Go through the entries and copy each one exactly. Leave none out.

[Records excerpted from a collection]
**********

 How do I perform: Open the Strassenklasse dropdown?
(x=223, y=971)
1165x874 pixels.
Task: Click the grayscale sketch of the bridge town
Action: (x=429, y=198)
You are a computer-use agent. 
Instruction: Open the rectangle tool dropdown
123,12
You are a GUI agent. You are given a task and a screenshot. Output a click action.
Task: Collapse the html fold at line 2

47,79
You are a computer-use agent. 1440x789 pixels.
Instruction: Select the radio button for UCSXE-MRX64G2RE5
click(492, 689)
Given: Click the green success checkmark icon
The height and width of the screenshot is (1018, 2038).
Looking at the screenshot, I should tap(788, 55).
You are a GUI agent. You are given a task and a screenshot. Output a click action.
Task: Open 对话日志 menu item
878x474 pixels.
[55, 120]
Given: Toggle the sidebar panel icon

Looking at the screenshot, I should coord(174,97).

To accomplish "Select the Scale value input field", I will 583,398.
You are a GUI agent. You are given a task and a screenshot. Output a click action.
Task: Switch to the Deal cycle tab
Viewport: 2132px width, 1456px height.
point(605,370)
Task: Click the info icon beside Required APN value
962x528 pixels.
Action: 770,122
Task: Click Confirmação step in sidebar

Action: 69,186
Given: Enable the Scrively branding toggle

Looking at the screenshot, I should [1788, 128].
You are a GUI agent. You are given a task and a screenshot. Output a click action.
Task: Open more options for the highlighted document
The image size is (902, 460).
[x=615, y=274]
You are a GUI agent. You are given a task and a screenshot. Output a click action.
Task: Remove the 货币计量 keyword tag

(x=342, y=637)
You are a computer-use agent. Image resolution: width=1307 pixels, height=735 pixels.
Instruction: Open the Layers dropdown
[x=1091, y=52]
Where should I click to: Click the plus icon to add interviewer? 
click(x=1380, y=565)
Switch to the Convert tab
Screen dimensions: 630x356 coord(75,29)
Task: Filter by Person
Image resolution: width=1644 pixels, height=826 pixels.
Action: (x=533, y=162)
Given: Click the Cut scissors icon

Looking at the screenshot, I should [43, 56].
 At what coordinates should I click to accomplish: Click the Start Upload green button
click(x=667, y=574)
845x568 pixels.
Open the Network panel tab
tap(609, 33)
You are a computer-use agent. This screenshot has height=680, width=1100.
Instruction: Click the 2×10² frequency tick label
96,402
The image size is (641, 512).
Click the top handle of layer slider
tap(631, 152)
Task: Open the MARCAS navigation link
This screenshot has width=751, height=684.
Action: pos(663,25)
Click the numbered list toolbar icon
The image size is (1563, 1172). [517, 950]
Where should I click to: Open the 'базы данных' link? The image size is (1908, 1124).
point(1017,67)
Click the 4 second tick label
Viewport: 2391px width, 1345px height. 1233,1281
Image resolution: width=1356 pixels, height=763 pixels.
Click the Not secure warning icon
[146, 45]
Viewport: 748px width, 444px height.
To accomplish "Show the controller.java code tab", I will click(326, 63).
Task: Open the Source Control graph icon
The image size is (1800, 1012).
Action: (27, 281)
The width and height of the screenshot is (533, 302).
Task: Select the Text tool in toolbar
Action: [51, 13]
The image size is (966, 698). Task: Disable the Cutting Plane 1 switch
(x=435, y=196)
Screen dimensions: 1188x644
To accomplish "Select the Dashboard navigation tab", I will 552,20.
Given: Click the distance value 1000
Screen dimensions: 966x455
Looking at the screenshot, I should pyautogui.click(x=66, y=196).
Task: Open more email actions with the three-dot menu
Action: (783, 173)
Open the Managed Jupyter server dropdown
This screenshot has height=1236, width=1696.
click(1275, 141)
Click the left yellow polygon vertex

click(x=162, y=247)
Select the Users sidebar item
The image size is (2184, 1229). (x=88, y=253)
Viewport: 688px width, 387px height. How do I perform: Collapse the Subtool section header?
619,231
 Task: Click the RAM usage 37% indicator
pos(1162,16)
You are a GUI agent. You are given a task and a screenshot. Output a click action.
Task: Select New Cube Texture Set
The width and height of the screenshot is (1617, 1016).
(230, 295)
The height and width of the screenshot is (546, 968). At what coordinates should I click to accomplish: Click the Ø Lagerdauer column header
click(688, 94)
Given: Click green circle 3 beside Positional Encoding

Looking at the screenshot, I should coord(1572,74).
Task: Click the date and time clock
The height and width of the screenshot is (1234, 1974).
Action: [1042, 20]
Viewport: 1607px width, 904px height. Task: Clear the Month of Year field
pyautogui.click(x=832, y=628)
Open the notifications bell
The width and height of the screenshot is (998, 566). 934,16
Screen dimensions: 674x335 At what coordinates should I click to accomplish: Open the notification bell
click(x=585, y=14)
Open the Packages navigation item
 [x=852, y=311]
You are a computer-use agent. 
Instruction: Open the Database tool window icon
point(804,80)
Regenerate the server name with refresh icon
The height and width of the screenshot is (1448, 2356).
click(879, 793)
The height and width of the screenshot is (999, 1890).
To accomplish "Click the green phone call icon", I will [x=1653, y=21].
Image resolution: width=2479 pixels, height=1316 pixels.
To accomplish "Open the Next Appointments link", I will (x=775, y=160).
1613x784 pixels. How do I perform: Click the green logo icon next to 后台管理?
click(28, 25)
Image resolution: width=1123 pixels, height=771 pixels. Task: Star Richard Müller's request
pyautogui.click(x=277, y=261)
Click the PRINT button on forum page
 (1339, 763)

**********

• **Worked solution**
 How do I perform: Open the Strassenklasse dropdown?
(x=223, y=971)
1165x874 pixels.
Task: Click the grayscale sketch of the bridge town
Action: (x=429, y=198)
You are a computer-use agent. 
Instruction: Open the rectangle tool dropdown
123,12
You are a GUI agent. You are given a task and a screenshot. Output a click action.
Task: Collapse the html fold at line 2

47,79
You are a computer-use agent. 1440x789 pixels.
Instruction: Select the radio button for UCSXE-MRX64G2RE5
click(492, 689)
Given: Click the green success checkmark icon
The height and width of the screenshot is (1018, 2038).
Looking at the screenshot, I should tap(788, 55).
You are a GUI agent. You are given a task and a screenshot. Output a click action.
Task: Open 对话日志 menu item
878x474 pixels.
[55, 120]
Given: Toggle the sidebar panel icon

Looking at the screenshot, I should coord(174,97).

To accomplish "Select the Scale value input field", I will 583,398.
You are a GUI agent. You are given a task and a screenshot. Output a click action.
Task: Switch to the Deal cycle tab
Viewport: 2132px width, 1456px height.
point(605,370)
Task: Click the info icon beside Required APN value
962x528 pixels.
Action: 770,122
Task: Click Confirmação step in sidebar

Action: 69,186
Given: Enable the Scrively branding toggle

Looking at the screenshot, I should [1788, 128].
You are a GUI agent. You are given a task and a screenshot. Output a click action.
Task: Open more options for the highlighted document
The image size is (902, 460).
[x=615, y=274]
You are a GUI agent. You are given a task and a screenshot. Output a click action.
Task: Remove the 货币计量 keyword tag

(x=342, y=637)
You are a computer-use agent. Image resolution: width=1307 pixels, height=735 pixels.
Instruction: Open the Layers dropdown
[x=1091, y=52]
Where should I click to: Click the plus icon to add interviewer? 
click(x=1380, y=565)
Switch to the Convert tab
Screen dimensions: 630x356 coord(75,29)
Task: Filter by Person
Image resolution: width=1644 pixels, height=826 pixels.
Action: (x=533, y=162)
Given: Click the Cut scissors icon

Looking at the screenshot, I should [43, 56].
 At what coordinates should I click to accomplish: Click the Start Upload green button
click(x=667, y=574)
845x568 pixels.
Open the Network panel tab
tap(609, 33)
You are a computer-use agent. This screenshot has height=680, width=1100.
Instruction: Click the 2×10² frequency tick label
96,402
The image size is (641, 512).
Click the top handle of layer slider
tap(631, 152)
Task: Open the MARCAS navigation link
This screenshot has width=751, height=684.
Action: pos(663,25)
Click the numbered list toolbar icon
The image size is (1563, 1172). [517, 950]
Where should I click to: Open the 'базы данных' link? The image size is (1908, 1124).
point(1017,67)
Click the 4 second tick label
Viewport: 2391px width, 1345px height. 1233,1281
Image resolution: width=1356 pixels, height=763 pixels.
Click the Not secure warning icon
[146, 45]
Viewport: 748px width, 444px height.
To accomplish "Show the controller.java code tab", I will click(326, 63).
Task: Open the Source Control graph icon
The image size is (1800, 1012).
Action: (27, 281)
The width and height of the screenshot is (533, 302).
Task: Select the Text tool in toolbar
Action: [51, 13]
The image size is (966, 698). Task: Disable the Cutting Plane 1 switch
(x=435, y=196)
Screen dimensions: 1188x644
To accomplish "Select the Dashboard navigation tab", I will 552,20.
Given: Click the distance value 1000
Screen dimensions: 966x455
Looking at the screenshot, I should pyautogui.click(x=66, y=196).
Task: Open more email actions with the three-dot menu
Action: (783, 173)
Open the Managed Jupyter server dropdown
This screenshot has height=1236, width=1696.
click(1275, 141)
Click the left yellow polygon vertex

click(x=162, y=247)
Select the Users sidebar item
The image size is (2184, 1229). (x=88, y=253)
Viewport: 688px width, 387px height. How do I perform: Collapse the Subtool section header?
619,231
 Task: Click the RAM usage 37% indicator
pos(1162,16)
You are a GUI agent. You are given a task and a screenshot. Output a click action.
Task: Select New Cube Texture Set
The width and height of the screenshot is (1617, 1016).
(230, 295)
The height and width of the screenshot is (546, 968). At what coordinates should I click to accomplish: Click the Ø Lagerdauer column header
click(688, 94)
Given: Click green circle 3 beside Positional Encoding

Looking at the screenshot, I should coord(1572,74).
Task: Click the date and time clock
The height and width of the screenshot is (1234, 1974).
Action: [1042, 20]
Viewport: 1607px width, 904px height. Task: Clear the Month of Year field
pyautogui.click(x=832, y=628)
Open the notifications bell
The width and height of the screenshot is (998, 566). 934,16
Screen dimensions: 674x335 At what coordinates should I click to accomplish: Open the notification bell
click(x=585, y=14)
Open the Packages navigation item
 [x=852, y=311]
You are a computer-use agent. 
Instruction: Open the Database tool window icon
point(804,80)
Regenerate the server name with refresh icon
The height and width of the screenshot is (1448, 2356).
click(879, 793)
The height and width of the screenshot is (999, 1890).
To accomplish "Click the green phone call icon", I will [x=1653, y=21].
Image resolution: width=2479 pixels, height=1316 pixels.
To accomplish "Open the Next Appointments link", I will (x=775, y=160).
1613x784 pixels. How do I perform: Click the green logo icon next to 后台管理?
click(28, 25)
Image resolution: width=1123 pixels, height=771 pixels. Task: Star Richard Müller's request
pyautogui.click(x=277, y=261)
Click the PRINT button on forum page
 (1339, 763)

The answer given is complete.